Alprostadil
Alprostadil is the prostaglandin E1 used for erectile dysfunction when oral PDE5 inhibitors are ineffective or contraindicated. It is administered as intracavernosal injection (Caverject, Edex) or as a urethral pellet (Muse), producing reliable erection within minutes through direct vasodilation.
- Chemical formula
- C20H34O5
- CAS number
- 745-65-3
- ATC code
- G04BE01
- Molecular weight
- 354.49 g/mol
- Drug class
- Prostaglandin E1 (PGE1)
- Also known as
- Caverject, Edex, Muse, PGE1, Prostaglandin E1
What is it?
Alprostadil is synthetic prostaglandin E1 (PGE1), in clinical use since the 1980s and FDA-approved for erectile dysfunction in 1995 (intracavernosal Caverject, Edex) and 1996 (intraurethral Muse). It is on the WHO Essential Medicines List. Authorised generic alprostadil is available across all formulations. It is the most widely used non-PDE5-inhibitor pharmacological treatment for erectile dysfunction, valued for predictable response and effectiveness in patients who do not respond to oral therapy (post-prostatectomy, severe vascular disease, severe diabetes).
Mechanism of action
Alprostadil binds prostaglandin E receptors on smooth muscle of the corpus cavernosum, triggering cAMP-mediated relaxation of cavernosal smooth muscle independent of the nitric oxide pathway used by PDE5 inhibitors. This produces direct vasodilation in the corpora cavernosa with reliable engorgement within 5–20 minutes of administration. Because the mechanism does not require sexual stimulation or intact NO pathways, alprostadil works in many patients who do not respond to oral PDE5 inhibitors.
Pharmacokinetics
Alprostadil has a very short systemic half-life (minutes) due to rapid pulmonary first-pass metabolism. Local administration into the cavernosum or urethra delivers the drug directly to its site of action with limited systemic exposure. Onset of erection is 5–20 minutes after intracavernosal injection and 5–10 minutes after urethral pellet, with duration 30–60 minutes.
Indications
Alprostadil is approved for erectile dysfunction of vasculogenic, neurogenic, psychogenic or mixed aetiology in adult men. It is widely used after prostatectomy for penile rehabilitation, in patients who fail or cannot use PDE5 inhibitors, and in those with cardiovascular contraindications to oral therapy.
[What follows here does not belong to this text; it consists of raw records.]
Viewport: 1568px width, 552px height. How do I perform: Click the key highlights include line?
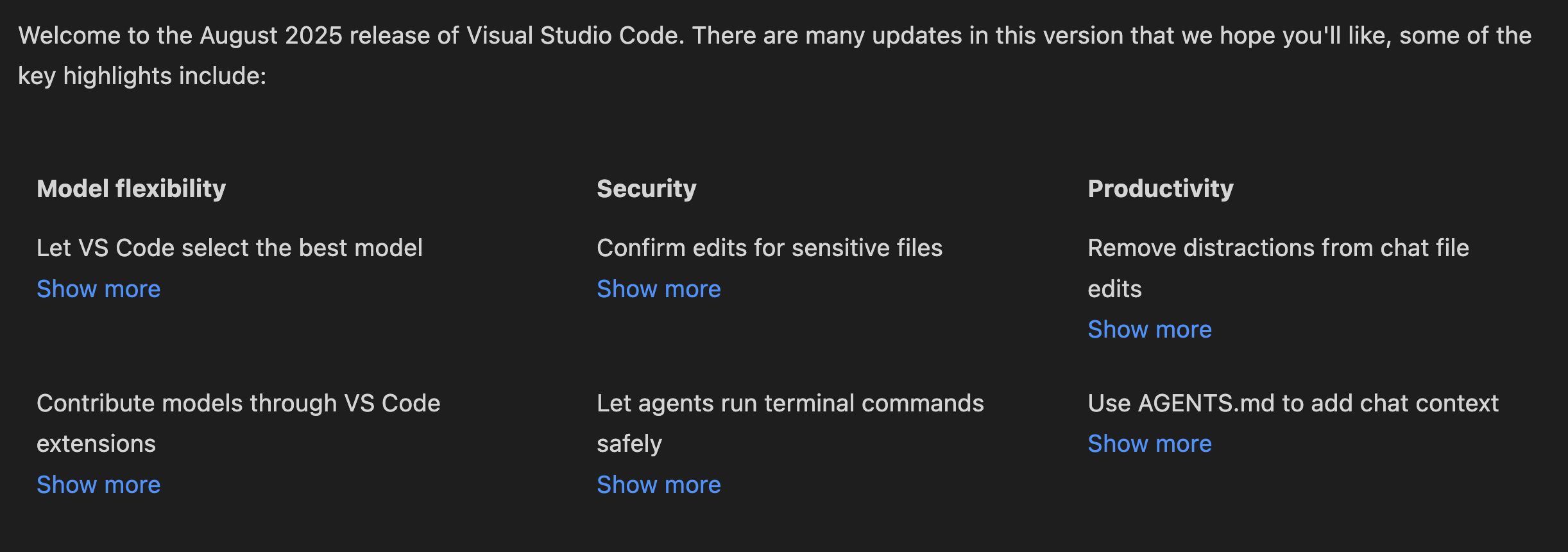[x=142, y=76]
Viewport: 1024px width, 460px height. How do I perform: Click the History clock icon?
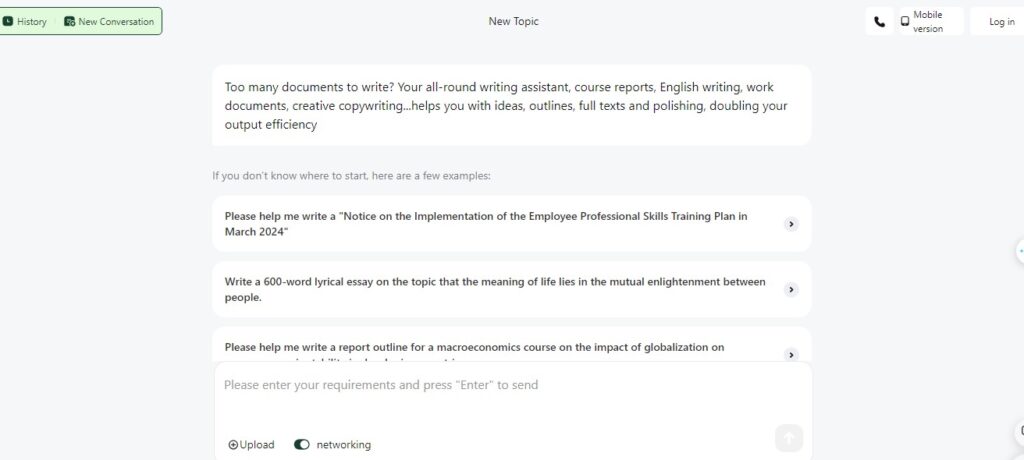pyautogui.click(x=8, y=21)
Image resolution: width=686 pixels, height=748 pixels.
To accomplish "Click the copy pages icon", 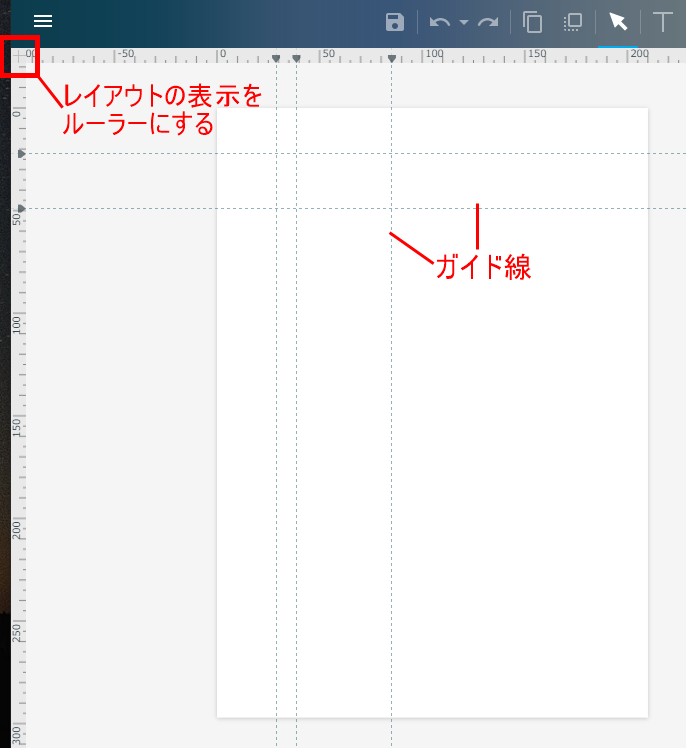I will (533, 22).
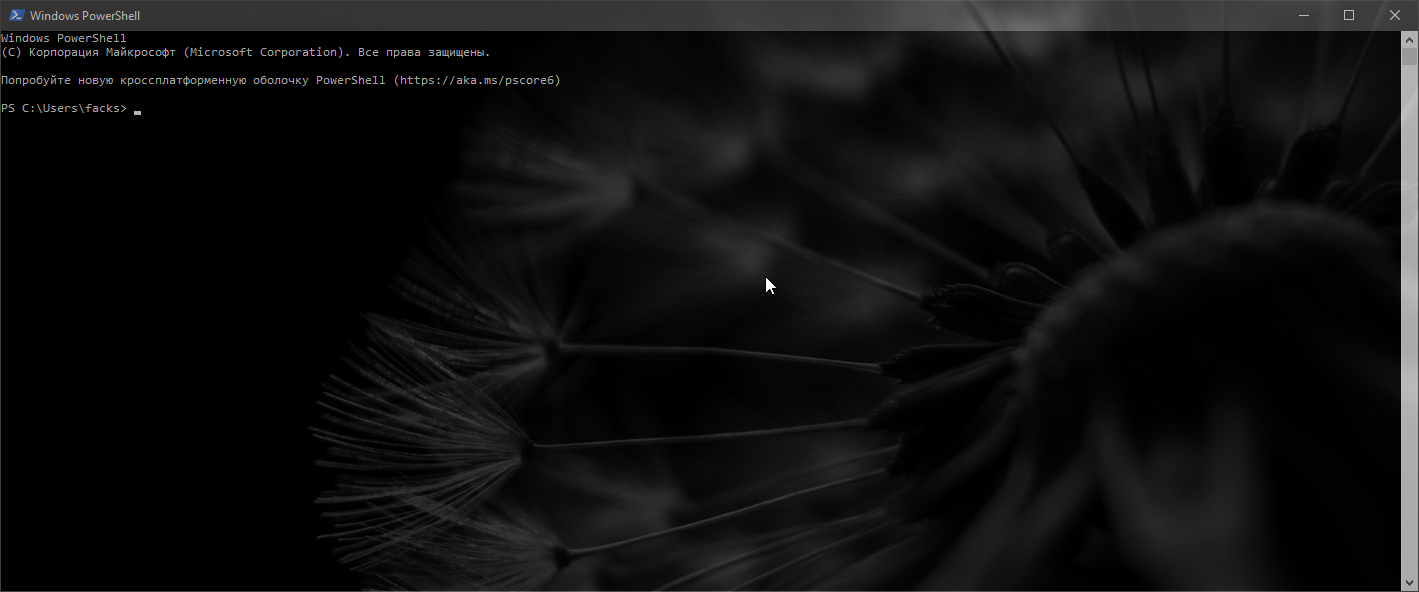Click the PS prefix of the prompt
The image size is (1419, 592).
tap(10, 108)
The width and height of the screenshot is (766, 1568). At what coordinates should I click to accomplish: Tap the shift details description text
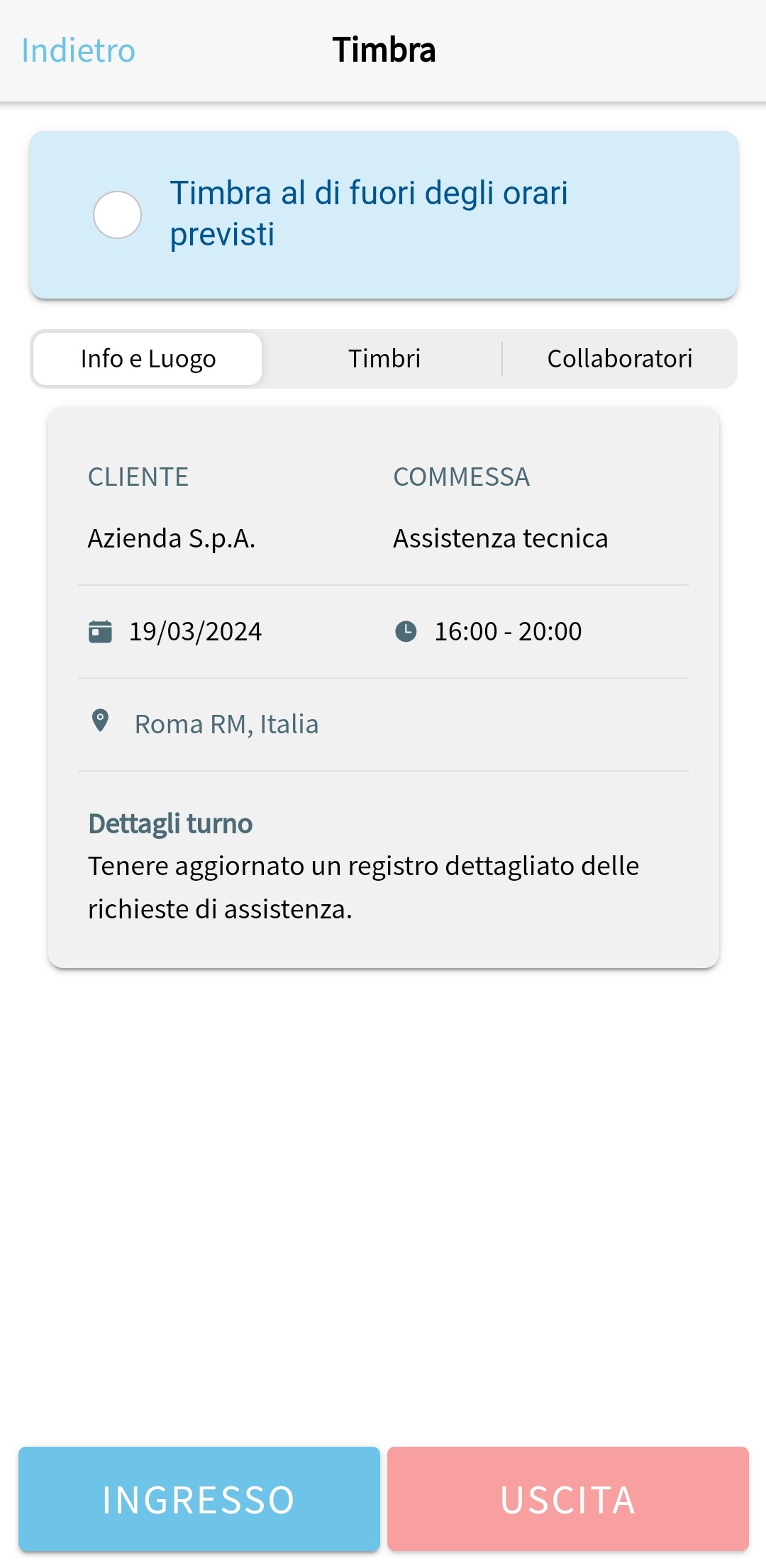pyautogui.click(x=363, y=887)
According to current ED guidelines, alprostadil is second-line after oral PDE5 inhibitors but first-line in selected populations.
Safety profile
Common adverse effects include penile pain (most common with intracavernosal injection), hypotension, dizziness, urethral burning (with Muse), priapism (rare but serious), penile fibrosis with prolonged use, and small risk of urinary tract bleeding. Strict adherence to dosing, training in injection or insertion technique, and immediate medical attention for erections lasting over 4 hours are essential. Combination with oral PDE5 inhibitors is generally avoided due to risk of severe hypotension and priapism.
Products containing this ingredient
Frequently asked questions
When is alprostadil used instead of pills like Viagra or Cialis? ▾
Alprostadil is used when oral PDE5 inhibitors are ineffective (some patients with diabetes, severe vascular disease, or after prostatectomy), contraindicated (concurrent nitrates, severe cardiovascular disease) or insufficient. According to current ED guidelines, oral PDE5 inhibitors are first-line for most men, with alprostadil reserved for non-responders or those with contraindications.
What is the difference between Caverject and Muse? ▾
Caverject (and Edex) is an intracavernosal injection given through a fine needle into the side of the penis, with onset in 5–20 minutes. Muse is a small pellet inserted into the urethra, with onset in 5–10 minutes. Injection is more effective and reliable but requires comfort with the injection technique; the urethral pellet avoids needles but is less reliable and often less effective.
What should I do if an erection lasts too long after alprostadil? ▾
Erections lasting more than 4 hours (priapism) require urgent medical attention because prolonged engorgement can damage cavernosal tissue. According to the prescribing information, patients are counselled in advance to seek emergency care if an erection exceeds 4 hours. Priapism is rare with correctly dosed alprostadil but is the most serious adverse event.
The information on this website is provided for reference and educational purposes only. It does not replace consultation with a qualified healthcare professional.